8. "Save Me"-kd lang. Whatever happened to her? My very first apartment was in Oak Park, Illinois and had one of those big old fashioned basin bath tubs. The first time I used it I put 6 CDs into the player, hit random, and stayed in the tub for two hours. This is the first song that played. I bet no one else anywhere in the universe hears this song and thinks about a bath tub.
9. "Daughter"-Pearl Jam. As with dancing, I am not much of a singer, but there are a few songs that for some reason I can just nail. This is one of them. I sing it better than Eddie Vetter, and no, I won't sing it for you. Another song that was written for me is James' "Born of Frustration" though I refuse to do the "woo woo wooo woooooo" part at the beginning. Those might be the only two.
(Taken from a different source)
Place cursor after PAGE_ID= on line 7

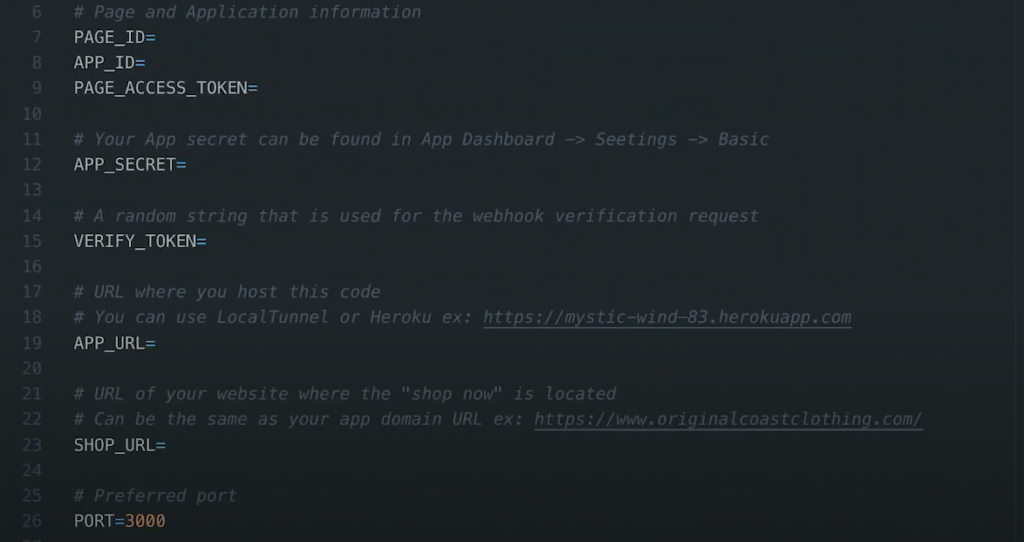(x=158, y=37)
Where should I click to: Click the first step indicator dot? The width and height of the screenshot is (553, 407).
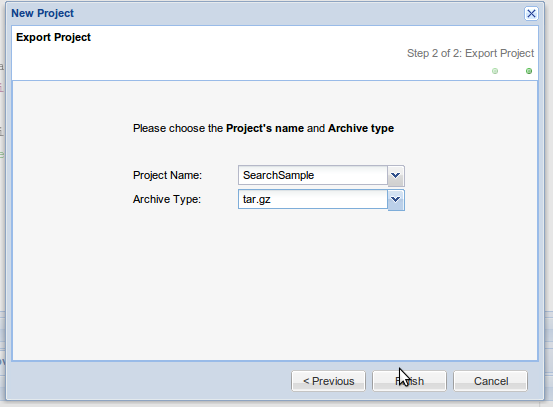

10. "Just Like Heaven"-The Cure. Winner of the "Let's Turn a Great Song Into a Crappy Movie" award, which is different from the "Let's Turn a Crappy Song Into a Crappy Movie" award. What the hell is Reese Witherspoon's problem? I digress. Remember the annoying guy in college who played his guitar on the roof of his rental house across from the dormitory where you lived, the one who annoyed the hell out of you and made you wish you had a catapult and several small sheep? The only time I found him mildly entertaining was on a very foggy night in the spring of 1990 when he was playing "Just Like Heaven" and I couldn't see a damn thing. I wonder if Reese Witherspoon was over there.
11. "Romeo and Juliet"-Dire Straits. We started with unrequited love, we finish with unrequited love. Back in my pathetic 20s, when I was blindly carrying a torch, I used to listen to this song and think of how cool it would be when she finally came around. Then a few years later it was featured in Can't Hardly Wait (which is a great song and wasn't a bad movie, so it doesn't win any awards from above) and seemed completely pathetic. It makes me laugh now, especially since I am married and all that pathetic 20s shit is behind me (Thank you, Kristen; when I met you, you made me 56000% cooler. God love you). I do admit that there are times of my life that I could scrub out of my brain with a Brillo Pad, but experience makes us who we are today, doesn't it?
Stay thirsty my friends.
1 comment:
Fun list, and I'm still cracking up at your Dad's line about the Stones!
You've made me want to watch "O Brother Whereart Thou" again. It's been a while.